Example 2: Access OSS or OSS-HDFS after migrating from EMR on ECS

Problem: When migrating non-SQL jobs from EMR on ECS to Serverless Spark, jobs that access OSS or OSS-HDFS fail with UnsupportedFileSystemException. Serverless Spark does not inject core-site.xml by default, so the OSS and OSS-HDFS file system implementations are not registered—unless the job code initializes the file system through SparkContext#hadoopConfiguration.

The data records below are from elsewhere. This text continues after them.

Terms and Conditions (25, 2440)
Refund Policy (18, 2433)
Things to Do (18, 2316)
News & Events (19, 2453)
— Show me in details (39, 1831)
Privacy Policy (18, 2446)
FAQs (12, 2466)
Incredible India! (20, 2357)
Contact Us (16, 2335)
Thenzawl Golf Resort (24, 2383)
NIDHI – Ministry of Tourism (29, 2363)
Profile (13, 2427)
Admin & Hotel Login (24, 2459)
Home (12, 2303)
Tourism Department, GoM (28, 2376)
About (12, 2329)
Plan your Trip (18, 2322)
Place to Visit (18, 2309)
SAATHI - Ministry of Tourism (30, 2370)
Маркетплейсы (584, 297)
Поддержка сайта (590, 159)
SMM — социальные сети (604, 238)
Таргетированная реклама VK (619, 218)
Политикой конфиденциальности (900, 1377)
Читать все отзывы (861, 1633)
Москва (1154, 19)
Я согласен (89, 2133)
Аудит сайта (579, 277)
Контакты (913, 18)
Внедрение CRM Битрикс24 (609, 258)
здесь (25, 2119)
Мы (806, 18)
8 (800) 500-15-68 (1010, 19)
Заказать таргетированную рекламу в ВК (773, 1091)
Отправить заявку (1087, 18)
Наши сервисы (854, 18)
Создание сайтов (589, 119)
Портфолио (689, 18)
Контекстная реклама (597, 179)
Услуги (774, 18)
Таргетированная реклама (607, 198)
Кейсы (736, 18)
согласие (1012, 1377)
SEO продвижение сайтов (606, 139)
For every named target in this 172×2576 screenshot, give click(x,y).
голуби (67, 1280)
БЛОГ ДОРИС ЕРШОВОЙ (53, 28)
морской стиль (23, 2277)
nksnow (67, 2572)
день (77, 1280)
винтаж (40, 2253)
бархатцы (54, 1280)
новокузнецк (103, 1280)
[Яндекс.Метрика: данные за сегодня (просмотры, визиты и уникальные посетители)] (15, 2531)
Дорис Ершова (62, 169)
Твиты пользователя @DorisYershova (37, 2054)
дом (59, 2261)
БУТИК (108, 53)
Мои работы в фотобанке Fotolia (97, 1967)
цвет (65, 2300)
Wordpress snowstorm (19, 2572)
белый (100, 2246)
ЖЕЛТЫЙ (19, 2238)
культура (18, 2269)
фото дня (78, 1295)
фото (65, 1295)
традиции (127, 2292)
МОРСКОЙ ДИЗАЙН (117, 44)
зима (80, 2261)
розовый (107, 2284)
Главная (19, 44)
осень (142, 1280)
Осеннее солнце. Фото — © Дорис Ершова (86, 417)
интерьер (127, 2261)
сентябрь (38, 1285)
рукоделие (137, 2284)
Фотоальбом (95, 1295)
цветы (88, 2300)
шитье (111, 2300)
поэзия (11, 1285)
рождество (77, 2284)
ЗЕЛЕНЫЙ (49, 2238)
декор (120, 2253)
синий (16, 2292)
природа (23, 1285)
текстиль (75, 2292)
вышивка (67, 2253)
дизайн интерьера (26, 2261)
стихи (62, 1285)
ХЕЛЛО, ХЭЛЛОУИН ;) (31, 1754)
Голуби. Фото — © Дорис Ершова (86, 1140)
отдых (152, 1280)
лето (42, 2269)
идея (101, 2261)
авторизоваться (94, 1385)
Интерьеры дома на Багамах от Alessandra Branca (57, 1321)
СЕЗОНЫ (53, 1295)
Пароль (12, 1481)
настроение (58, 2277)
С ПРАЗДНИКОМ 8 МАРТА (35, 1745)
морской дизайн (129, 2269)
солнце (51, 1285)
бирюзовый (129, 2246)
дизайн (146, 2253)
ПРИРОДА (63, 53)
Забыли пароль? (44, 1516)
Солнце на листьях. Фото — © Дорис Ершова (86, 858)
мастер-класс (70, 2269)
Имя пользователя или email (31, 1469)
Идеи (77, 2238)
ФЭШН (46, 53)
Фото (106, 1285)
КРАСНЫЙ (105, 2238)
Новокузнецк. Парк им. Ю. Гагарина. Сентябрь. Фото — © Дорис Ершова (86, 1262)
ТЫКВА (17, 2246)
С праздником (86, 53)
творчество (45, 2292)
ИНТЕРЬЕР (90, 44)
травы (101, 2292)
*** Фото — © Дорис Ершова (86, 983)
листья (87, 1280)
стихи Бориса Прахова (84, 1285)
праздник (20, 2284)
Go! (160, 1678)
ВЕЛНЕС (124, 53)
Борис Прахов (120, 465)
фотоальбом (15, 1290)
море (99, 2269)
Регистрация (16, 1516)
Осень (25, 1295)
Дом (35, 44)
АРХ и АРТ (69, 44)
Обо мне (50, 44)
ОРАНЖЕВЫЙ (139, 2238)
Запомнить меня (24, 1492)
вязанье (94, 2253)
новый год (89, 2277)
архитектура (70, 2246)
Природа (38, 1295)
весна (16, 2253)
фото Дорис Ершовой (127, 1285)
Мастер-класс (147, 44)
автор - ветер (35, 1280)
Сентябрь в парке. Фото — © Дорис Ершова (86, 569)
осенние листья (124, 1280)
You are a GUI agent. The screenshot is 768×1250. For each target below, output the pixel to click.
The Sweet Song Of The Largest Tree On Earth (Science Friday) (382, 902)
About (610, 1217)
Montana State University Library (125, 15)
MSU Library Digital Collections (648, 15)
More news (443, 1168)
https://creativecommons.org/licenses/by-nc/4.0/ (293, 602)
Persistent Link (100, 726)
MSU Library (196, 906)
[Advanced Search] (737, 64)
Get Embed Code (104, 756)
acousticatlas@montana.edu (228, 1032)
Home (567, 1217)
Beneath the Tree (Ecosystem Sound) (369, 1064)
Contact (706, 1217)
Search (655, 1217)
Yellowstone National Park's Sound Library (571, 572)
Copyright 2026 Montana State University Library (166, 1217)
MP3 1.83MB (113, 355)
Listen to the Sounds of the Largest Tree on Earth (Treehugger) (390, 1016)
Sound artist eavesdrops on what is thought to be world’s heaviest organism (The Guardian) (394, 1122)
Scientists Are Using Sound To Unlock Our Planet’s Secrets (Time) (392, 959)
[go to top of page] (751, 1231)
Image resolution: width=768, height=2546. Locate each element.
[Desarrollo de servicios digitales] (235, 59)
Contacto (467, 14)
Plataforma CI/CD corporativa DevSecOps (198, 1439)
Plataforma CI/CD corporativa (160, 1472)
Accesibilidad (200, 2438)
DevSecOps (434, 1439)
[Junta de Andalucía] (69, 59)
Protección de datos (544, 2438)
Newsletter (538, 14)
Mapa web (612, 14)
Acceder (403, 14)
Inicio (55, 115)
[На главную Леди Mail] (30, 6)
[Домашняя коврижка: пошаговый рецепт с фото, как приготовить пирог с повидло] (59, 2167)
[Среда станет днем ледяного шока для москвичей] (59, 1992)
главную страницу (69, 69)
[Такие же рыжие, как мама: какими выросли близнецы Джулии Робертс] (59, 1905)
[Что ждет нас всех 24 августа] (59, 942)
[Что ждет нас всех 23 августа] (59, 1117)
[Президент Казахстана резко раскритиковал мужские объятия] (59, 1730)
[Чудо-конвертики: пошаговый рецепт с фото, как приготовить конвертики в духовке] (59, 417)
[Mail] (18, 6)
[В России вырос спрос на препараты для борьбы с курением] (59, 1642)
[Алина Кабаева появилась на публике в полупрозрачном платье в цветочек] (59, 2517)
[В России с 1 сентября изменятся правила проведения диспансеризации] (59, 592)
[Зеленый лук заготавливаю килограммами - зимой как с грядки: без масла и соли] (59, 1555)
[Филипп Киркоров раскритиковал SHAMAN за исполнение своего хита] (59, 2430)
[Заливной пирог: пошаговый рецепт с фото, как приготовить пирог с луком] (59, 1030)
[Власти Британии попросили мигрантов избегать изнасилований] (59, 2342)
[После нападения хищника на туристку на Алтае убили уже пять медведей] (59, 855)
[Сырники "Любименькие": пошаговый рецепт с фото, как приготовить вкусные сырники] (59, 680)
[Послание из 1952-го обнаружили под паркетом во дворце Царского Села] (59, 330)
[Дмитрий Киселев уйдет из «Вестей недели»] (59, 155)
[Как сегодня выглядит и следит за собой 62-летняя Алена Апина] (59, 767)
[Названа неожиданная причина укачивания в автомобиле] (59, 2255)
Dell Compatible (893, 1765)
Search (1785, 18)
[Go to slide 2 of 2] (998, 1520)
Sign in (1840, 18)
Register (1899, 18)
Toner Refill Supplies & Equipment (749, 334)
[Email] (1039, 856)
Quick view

Solution: Create a configuration file named core-site.xml and save it to /etc/spark/conf:

<?xml version="1.0" ?>
<configuration>
    <property>
        <name>fs.AbstractFileSystem.oss.impl</name>
        <value>com.aliyun.jindodata.oss.OSS</value>
    </property>
    <property>
        <name>fs.oss.endpoint</name>
        <value>oss-cn-<region>-internal.aliyuncs.com</value>
    </property>
    <property>
        <name>fs.oss.impl</name>
        <value>com.aliyun.jindodata.oss.JindoOssFileSystem</value>
    </property>
    <property>
        <name>fs.oss.credentials.provider</name>
        <value>com.aliyun.jindodata.oss.auth.SimpleCredentialsProvider</value>
    </property>
    <property>
        <name>fs.oss.accessKeyId</name>
        <value>The AccessKey ID used to access OSS or OSS-HDFS.</value>
    </property>
    <property>
        <name>fs.oss.accessKeySecret</name>
        <value>The AccessKey secret used to access OSS or OSS-HDFS.</value>
    </property>
</configuration>

Replace <region> with your OSS region, for example, hangzhou.